(Saved data entries)

▼▼▼

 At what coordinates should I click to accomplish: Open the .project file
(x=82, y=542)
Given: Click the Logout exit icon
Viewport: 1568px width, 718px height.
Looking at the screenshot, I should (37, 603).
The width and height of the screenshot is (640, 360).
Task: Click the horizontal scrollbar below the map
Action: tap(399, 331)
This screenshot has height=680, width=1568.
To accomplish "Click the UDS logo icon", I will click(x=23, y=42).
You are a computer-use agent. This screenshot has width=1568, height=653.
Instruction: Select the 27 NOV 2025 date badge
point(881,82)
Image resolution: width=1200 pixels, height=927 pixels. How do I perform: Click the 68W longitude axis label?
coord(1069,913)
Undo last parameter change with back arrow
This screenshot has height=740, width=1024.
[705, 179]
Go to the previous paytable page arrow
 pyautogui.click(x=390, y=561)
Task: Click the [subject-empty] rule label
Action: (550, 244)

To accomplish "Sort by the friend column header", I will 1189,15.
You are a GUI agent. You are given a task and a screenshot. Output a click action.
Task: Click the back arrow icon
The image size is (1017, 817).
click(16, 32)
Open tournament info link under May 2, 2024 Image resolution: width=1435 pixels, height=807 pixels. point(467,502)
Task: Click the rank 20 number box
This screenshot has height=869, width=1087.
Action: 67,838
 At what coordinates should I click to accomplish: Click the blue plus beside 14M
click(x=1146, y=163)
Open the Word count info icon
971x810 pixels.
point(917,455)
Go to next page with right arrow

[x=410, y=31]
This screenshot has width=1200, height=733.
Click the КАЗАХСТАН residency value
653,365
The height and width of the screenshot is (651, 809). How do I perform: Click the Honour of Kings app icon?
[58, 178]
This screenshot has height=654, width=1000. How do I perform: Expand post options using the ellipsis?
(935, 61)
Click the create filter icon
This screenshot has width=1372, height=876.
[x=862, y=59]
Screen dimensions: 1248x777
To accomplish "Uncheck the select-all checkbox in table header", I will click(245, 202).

▲▲▲

_WHAT IS REQUIRED_
Exactly as given, set down all of the lines above.

_SOLUTION FOR THIS TASK_
 At what coordinates should I click to accomplish: Open the .project file
(x=82, y=542)
Given: Click the Logout exit icon
Viewport: 1568px width, 718px height.
Looking at the screenshot, I should (37, 603).
The width and height of the screenshot is (640, 360).
Task: Click the horizontal scrollbar below the map
Action: tap(399, 331)
This screenshot has height=680, width=1568.
To accomplish "Click the UDS logo icon", I will click(x=23, y=42).
You are a computer-use agent. This screenshot has width=1568, height=653.
Instruction: Select the 27 NOV 2025 date badge
point(881,82)
Image resolution: width=1200 pixels, height=927 pixels. How do I perform: Click the 68W longitude axis label?
coord(1069,913)
Undo last parameter change with back arrow
This screenshot has height=740, width=1024.
[705, 179]
Go to the previous paytable page arrow
 pyautogui.click(x=390, y=561)
Task: Click the [subject-empty] rule label
Action: (550, 244)

To accomplish "Sort by the friend column header", I will 1189,15.
You are a GUI agent. You are given a task and a screenshot. Output a click action.
Task: Click the back arrow icon
The image size is (1017, 817).
click(16, 32)
Open tournament info link under May 2, 2024 Image resolution: width=1435 pixels, height=807 pixels. point(467,502)
Task: Click the rank 20 number box
This screenshot has height=869, width=1087.
Action: 67,838
 At what coordinates should I click to accomplish: Click the blue plus beside 14M
click(x=1146, y=163)
Open the Word count info icon
971x810 pixels.
point(917,455)
Go to next page with right arrow

[x=410, y=31]
This screenshot has width=1200, height=733.
Click the КАЗАХСТАН residency value
653,365
The height and width of the screenshot is (651, 809). How do I perform: Click the Honour of Kings app icon?
[58, 178]
This screenshot has height=654, width=1000. How do I perform: Expand post options using the ellipsis?
(935, 61)
Click the create filter icon
This screenshot has width=1372, height=876.
[x=862, y=59]
Screen dimensions: 1248x777
To accomplish "Uncheck the select-all checkbox in table header", I will click(245, 202).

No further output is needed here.